:: DATA SUPPLIED ::

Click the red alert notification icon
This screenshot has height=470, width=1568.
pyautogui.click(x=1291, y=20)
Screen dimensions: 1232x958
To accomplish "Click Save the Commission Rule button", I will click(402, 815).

:::

• _REQUIREMENT_:
Give the entries again exactly as they stand.

• _SOLVED EXERCISE_:
Click the red alert notification icon
This screenshot has height=470, width=1568.
pyautogui.click(x=1291, y=20)
Screen dimensions: 1232x958
To accomplish "Click Save the Commission Rule button", I will click(402, 815).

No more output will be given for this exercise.